(Entries for locating text and elements)
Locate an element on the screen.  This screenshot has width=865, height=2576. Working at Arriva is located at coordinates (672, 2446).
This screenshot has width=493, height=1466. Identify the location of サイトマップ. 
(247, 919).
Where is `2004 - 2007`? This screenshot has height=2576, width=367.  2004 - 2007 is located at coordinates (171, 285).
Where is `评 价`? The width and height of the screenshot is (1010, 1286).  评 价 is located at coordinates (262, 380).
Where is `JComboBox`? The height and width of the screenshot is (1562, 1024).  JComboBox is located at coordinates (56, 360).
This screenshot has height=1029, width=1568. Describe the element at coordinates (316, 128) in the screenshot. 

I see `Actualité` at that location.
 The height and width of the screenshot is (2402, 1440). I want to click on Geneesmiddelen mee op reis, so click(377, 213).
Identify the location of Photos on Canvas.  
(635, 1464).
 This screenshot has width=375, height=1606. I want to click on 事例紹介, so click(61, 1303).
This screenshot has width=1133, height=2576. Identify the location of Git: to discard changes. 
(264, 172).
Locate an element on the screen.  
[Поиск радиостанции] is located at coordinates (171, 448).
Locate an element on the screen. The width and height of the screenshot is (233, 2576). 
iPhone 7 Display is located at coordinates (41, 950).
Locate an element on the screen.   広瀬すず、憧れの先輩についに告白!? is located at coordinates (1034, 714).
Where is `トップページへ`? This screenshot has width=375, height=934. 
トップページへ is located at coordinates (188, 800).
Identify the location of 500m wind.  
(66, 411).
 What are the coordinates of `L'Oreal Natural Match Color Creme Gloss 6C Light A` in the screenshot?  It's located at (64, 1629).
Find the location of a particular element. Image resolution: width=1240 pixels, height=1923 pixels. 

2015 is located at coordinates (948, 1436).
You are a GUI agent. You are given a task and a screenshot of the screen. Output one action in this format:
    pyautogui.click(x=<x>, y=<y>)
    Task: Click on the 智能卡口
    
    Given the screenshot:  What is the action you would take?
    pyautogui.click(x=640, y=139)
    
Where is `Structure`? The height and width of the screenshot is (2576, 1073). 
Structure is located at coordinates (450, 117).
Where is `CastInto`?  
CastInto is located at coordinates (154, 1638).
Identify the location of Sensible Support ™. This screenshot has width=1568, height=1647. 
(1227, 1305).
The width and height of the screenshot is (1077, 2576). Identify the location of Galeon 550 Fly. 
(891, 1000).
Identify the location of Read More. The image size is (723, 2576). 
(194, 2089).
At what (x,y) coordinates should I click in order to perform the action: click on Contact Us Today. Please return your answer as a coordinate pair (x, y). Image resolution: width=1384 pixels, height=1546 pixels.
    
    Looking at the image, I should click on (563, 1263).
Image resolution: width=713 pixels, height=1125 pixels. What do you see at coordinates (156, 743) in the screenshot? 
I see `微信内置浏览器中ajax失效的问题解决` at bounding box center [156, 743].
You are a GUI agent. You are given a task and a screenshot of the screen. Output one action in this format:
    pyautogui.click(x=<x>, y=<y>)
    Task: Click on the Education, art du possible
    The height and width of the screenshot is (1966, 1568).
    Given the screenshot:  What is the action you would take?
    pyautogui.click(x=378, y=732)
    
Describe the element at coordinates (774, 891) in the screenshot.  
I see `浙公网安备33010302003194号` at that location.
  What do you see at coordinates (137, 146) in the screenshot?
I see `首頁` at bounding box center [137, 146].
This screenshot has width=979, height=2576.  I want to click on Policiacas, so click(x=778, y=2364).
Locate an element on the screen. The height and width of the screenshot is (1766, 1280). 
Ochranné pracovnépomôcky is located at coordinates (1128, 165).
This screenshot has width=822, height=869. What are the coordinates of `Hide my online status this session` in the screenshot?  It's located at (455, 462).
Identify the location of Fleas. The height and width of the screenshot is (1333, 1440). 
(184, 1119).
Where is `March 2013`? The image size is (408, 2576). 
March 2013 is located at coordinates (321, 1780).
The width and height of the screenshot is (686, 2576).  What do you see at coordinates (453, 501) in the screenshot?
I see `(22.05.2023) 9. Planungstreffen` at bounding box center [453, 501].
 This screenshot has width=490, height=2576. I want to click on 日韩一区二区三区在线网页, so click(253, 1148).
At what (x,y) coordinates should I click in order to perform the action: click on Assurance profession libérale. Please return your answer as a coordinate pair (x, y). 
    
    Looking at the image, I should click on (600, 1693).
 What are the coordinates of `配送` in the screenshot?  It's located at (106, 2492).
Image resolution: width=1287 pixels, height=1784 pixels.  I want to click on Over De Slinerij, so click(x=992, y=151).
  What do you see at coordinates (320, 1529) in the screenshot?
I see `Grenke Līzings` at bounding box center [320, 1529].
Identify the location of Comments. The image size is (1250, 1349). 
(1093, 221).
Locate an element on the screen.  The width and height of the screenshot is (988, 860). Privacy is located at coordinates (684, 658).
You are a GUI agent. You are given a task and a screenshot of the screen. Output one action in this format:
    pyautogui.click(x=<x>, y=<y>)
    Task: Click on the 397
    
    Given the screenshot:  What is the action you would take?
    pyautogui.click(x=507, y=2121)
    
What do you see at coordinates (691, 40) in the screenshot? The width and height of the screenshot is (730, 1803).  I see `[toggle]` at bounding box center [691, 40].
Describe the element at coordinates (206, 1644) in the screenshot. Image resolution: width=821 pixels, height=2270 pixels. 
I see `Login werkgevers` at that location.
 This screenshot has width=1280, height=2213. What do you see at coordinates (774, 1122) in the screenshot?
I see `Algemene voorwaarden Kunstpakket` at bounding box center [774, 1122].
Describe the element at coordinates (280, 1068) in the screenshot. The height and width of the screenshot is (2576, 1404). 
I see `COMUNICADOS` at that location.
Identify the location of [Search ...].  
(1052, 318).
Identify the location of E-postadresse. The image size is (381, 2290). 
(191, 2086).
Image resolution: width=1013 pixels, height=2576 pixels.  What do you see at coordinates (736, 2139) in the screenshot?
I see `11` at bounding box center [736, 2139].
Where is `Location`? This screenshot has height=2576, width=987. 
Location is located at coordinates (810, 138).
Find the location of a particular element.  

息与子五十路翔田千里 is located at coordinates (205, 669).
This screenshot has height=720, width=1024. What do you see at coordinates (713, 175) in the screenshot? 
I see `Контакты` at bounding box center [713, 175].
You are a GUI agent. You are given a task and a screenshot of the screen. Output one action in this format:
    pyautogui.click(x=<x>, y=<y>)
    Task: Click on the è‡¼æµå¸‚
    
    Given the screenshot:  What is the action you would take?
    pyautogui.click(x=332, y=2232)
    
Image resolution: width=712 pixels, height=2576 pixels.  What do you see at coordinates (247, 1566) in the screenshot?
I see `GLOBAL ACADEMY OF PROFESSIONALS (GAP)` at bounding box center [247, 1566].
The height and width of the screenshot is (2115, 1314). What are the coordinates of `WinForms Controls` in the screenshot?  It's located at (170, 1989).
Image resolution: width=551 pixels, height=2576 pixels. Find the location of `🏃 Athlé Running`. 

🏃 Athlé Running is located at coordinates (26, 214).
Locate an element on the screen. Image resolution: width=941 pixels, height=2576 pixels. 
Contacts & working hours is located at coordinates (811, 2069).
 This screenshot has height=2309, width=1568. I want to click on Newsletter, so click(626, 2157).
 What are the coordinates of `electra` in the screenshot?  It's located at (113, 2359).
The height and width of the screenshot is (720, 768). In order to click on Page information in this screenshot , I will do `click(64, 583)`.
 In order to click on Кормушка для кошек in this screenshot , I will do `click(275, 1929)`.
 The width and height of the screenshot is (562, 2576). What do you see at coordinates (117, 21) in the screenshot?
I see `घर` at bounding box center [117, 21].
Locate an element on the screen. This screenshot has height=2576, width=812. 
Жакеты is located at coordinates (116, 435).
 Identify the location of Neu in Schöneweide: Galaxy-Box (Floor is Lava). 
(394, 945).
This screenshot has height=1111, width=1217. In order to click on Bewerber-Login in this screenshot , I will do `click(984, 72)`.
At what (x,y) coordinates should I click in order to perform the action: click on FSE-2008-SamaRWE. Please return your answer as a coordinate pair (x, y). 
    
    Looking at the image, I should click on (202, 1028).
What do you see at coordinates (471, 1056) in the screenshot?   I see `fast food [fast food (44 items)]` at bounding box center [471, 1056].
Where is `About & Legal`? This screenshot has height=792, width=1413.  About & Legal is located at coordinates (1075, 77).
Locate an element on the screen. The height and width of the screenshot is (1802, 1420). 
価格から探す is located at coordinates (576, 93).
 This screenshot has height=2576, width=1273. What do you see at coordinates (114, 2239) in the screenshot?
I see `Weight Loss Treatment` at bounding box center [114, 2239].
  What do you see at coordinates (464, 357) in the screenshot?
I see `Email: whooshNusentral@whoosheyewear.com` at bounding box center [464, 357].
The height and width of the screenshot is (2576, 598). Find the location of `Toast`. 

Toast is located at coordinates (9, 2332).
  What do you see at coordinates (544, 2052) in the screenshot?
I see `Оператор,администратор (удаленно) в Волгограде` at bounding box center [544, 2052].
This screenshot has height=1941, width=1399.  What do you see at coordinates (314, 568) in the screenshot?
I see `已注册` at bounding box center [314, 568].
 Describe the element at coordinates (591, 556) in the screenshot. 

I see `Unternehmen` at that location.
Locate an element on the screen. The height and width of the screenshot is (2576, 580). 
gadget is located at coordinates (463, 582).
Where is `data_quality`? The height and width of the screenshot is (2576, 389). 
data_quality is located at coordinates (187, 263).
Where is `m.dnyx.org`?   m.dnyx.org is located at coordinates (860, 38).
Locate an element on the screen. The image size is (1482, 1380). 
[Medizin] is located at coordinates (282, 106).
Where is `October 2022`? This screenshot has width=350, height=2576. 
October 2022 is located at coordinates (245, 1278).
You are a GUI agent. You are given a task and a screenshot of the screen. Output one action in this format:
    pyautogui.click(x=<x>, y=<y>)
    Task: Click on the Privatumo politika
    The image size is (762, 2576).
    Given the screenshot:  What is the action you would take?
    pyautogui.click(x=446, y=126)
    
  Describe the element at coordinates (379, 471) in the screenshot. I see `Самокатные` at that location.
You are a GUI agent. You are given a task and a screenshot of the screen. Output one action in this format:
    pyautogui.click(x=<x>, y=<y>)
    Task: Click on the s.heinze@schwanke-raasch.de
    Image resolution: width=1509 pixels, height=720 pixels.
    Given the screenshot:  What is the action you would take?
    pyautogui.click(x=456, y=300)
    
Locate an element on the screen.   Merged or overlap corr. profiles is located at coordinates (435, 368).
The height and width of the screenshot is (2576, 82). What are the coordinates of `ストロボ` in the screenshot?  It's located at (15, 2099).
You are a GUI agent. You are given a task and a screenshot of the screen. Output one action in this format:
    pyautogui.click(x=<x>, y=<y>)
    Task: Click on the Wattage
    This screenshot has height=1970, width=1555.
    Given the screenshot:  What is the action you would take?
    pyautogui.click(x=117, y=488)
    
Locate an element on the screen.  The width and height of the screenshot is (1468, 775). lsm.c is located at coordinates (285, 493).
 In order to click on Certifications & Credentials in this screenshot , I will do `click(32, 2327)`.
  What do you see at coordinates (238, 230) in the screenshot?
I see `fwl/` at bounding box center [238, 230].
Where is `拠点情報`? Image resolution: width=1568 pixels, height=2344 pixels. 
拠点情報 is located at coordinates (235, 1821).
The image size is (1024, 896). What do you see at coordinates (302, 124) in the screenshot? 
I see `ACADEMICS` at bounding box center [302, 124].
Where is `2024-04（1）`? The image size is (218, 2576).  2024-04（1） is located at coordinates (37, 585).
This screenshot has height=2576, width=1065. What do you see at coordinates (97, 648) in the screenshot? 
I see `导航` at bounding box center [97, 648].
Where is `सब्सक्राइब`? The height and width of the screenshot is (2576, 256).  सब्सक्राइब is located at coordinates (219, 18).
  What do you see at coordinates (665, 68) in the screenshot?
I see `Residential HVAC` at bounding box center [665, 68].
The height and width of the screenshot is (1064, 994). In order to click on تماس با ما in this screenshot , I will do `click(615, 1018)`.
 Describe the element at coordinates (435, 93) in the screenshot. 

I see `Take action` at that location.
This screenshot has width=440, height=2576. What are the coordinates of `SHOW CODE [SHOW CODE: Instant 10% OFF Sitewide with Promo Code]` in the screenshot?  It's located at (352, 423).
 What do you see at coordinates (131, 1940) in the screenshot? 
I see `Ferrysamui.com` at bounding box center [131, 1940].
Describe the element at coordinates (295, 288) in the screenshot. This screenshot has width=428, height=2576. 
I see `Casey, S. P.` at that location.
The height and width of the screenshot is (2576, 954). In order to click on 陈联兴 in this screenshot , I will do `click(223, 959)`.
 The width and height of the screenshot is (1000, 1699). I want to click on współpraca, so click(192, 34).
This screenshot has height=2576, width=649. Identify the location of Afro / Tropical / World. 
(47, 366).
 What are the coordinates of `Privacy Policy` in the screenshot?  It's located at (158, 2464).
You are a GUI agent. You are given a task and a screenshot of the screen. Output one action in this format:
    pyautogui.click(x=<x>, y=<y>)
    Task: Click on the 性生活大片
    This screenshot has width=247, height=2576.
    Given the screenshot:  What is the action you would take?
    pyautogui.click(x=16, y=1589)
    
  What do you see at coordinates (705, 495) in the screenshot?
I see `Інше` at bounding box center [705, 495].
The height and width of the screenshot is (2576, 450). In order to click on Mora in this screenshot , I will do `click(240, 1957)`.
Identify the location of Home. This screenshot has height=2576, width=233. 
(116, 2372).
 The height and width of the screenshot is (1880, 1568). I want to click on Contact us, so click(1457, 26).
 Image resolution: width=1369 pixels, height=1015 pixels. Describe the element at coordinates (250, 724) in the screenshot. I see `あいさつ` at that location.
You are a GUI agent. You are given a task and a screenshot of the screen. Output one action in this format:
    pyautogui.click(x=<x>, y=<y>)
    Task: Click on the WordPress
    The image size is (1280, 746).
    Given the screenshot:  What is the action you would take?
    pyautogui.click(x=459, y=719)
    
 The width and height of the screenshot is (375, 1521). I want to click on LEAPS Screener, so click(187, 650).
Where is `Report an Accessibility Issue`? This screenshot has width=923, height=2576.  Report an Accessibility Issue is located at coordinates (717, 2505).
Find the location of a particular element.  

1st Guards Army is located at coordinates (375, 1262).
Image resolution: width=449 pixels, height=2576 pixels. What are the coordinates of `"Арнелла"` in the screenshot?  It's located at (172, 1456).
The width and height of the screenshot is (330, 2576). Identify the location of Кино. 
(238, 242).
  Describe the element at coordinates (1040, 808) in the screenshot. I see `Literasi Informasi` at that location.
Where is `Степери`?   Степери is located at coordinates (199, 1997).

> Instructions for the task:
Rewrite the entries as a Markdown table with the columns "Row" and "Line", running from the first entry up to and including the line with "This screenshot has width=375, height=1606.". Leave out blank lines.

> Written answer:
| Row | Line |
|---|---|
| 1 | Locate an element on the screen.  This screenshot has width=865, height=2576. Working at Arriva is located at coordinates (672, 2446). |
| 2 | This screenshot has width=493, height=1466. Identify the location of サイトマップ.  |
| 3 | (247, 919). |
| 4 | Where is `2004 - 2007`? This screenshot has height=2576, width=367.  2004 - 2007 is located at coordinates (171, 285). |
| 5 | Where is `评 价`? The width and height of the screenshot is (1010, 1286).  评 价 is located at coordinates (262, 380). |
| 6 | Where is `JComboBox`? The height and width of the screenshot is (1562, 1024).  JComboBox is located at coordinates (56, 360). |
| 7 | This screenshot has height=1029, width=1568. Describe the element at coordinates (316, 128) in the screenshot.  |
| 8 | I see `Actualité` at that location. |
| 9 |  The height and width of the screenshot is (2402, 1440). I want to click on Geneesmiddelen mee op reis, so click(377, 213). |
| 10 | Identify the location of Photos on Canvas.   |
| 11 | (635, 1464). |
| 12 |  This screenshot has width=375, height=1606. I want to click on 事例紹介, so click(61, 1303). |